From the December 2022 issue of Apollo. Preview and subscribe here.
‘Within a very few years, we are taken, as it were, by storm; we inundate ourselves with pictures… our abodes are becoming museums.’ By the time the Art Journal made this observation in 1847, it was well worn: Victorians seemed to be acquiring pictures on an unprecedented scale. This may have reflected the increasing dominance of painting as a medium (overtaking sculpture and fresco), but portability also made pictures a natural commodity. As a result, 19th-century homes were hung with everything from oils, watercolours and engravings to DIY efforts culled from illustrated newspapers and then framed. There were also plentiful examples of new technology: the photomechanical autotype, usually reproducing canonical oil paintings, vied with the bête noire of the art establishment, the mass-produced chromolithograph.
There were some points of curatorial overlap, such as the widespread belief in the life-giving properties of sunlight: in 1869, Cassell’s Household Guide recommended that discoloured pictures be taken to a conservator to be ‘expose[d…] carefully to the sunshine, until the fading colours become revived’. However, many interior design manuals advised their readers to pursue more esoteric hanging solutions: using frames of twigs and branches, or installing creepers in bottles below pictures and training their tendrils behind the frames to create a ‘fairyland effect’, of which Ruskin would surely not have approved. Private owners were also unfettered by the rules governing visitors to national museums. In 1913, Jacques-Émile Blanche described how Edgar Degas, who was by then almost blind, recognised his favourite paintings by touch. ‘How many people kissed their pictures in private?’ Tromans asks. ‘Surely more than let on.’

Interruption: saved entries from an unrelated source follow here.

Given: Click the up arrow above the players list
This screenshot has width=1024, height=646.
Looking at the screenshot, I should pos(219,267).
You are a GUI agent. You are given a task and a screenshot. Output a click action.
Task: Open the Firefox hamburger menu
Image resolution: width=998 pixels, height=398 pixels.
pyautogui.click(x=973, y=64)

Drawing on sources as various as Three Men in a Boat and Walter Benjamin, as well as household guides and trade magazines, The Private Lives of Pictures explores the challenges, assumptions and expectations brought to bear on the sudden influx of pictures on private walls. The subject is so rich that it is remarkable it has not been substantially discussed to date. One 19th-century antecedent is Leigh Hunt, whose much-reprinted essay ‘Put up a Picture in Your Room’ (1834) forms the focus of Tromans’ first section. For Hunt, domestic pictures facilitated ‘the going out of ourselves’. Even a faded reproduction pinned up with a few tacks offered a conduit to ‘the greatness and goodness of nature’. For others, they may have served less exalted purposes.
In a convivial tour through a representative, and predominantly middle-class, parlour, dining room, drawing room, bedroom and nursery (via many corridors and stairs), Tromans suggests that pictures served different functions in different places. In the dining room, traditionally considered a masculine space, portraits of ancestors and representations of animals and foodstuffs lived in the ‘dark background’ above the table, deferring to the food and company below. The occupants of the feminised drawing room, by contrast, were expected to flit around and study its contents; and so it was here that ‘the most was expected of pictures – decoratively and emotionally’.

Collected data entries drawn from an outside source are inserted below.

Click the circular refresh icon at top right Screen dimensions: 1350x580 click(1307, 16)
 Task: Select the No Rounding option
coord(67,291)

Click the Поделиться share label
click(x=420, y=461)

Watercolours often provided an understated solution, while subjects such as mountains and fruit seemed to ‘welcome conversation on an equal footing’. Though – according to Henry Mayhew – street vendors considered children particularly susceptible to images of cats, many writers recommended that the nursery should abound with the fluffy dogs and golden-haired girls of Charles Burton Barber, alongside moralising images, the odd child portrait by Joshua Reynolds and Millais’s ubiquitous Bubbles (1886). All were hung well out of the reach, and therefore eyeline, of the children they sought to instruct.
Beyond the tacks, Leigh Hunt’s essay offers little in the way of practical picture-hanging advice, but here Tromans is gratifyingly exhaustive, covering the development of the picture rail (around 1800), popular views on lighting and wall colour (despite a professional preference for red or green, many domestic pictures had to vie with William Morris wallpapers), and the vexed question of whether to hang pictures flush or tilt them. While tilting offered a better experience of the picture, it risked the sensation of what one writer characterised as ‘living under tottering crags’. It also threatened to give artworks undue prominence within the interior, increasingly conceived as an aesthetic presence in its own right, within which pictures might be uneasy aliens. By the 1920s, Le Corbusier was complaining that they interfered with his clean architectural lines and hoped to remove them altogether.

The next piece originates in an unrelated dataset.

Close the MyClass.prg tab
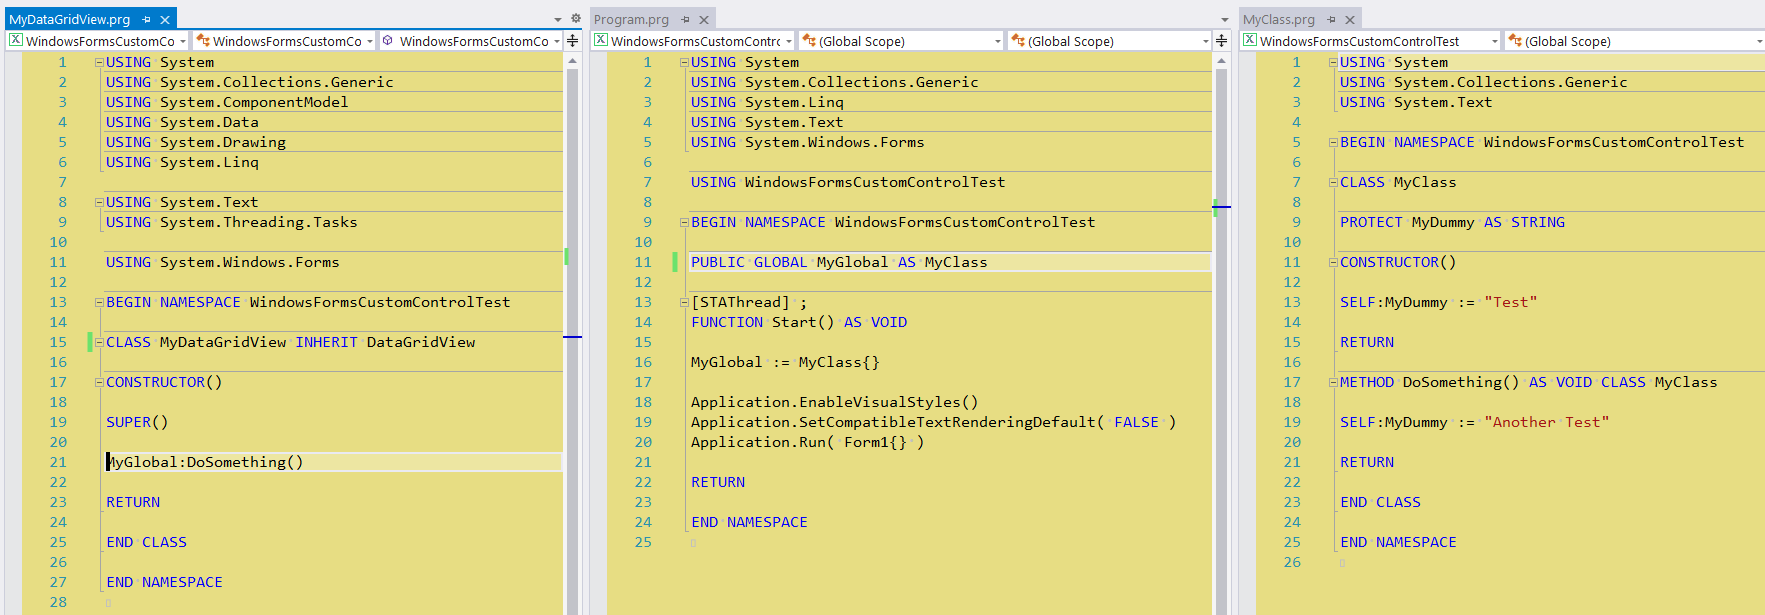The image size is (1765, 615). (x=1350, y=20)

Indeed, while there may have been a theoretically ‘ideal’ positioning for many pictures, once inside the house, few seem to have stayed still. Instead, they moved from room to room, and into corridors, staircases and attics as their status or significance evolved, and as they proved more or less resistant to their owners’ ambitions. Tromans recounts the anxieties that drove Dante Gabriel Rossetti’s Mariana from William Graham’s dining room to his drawing room, and at last off the wall and on to an easel (‘a kind of prestigious naughty-step’). While the home provided pictures, and particularly portraits, with crucial context and identity, The Private Lives of Pictures suggests this relationship could often be fractious. In the process, it offers a provocative new approach to the history of art and interiors.
The Private Life of Pictures: Art at Home in Britain, 1800–1940 by Nicholas Tromans is published by Reaktion Books.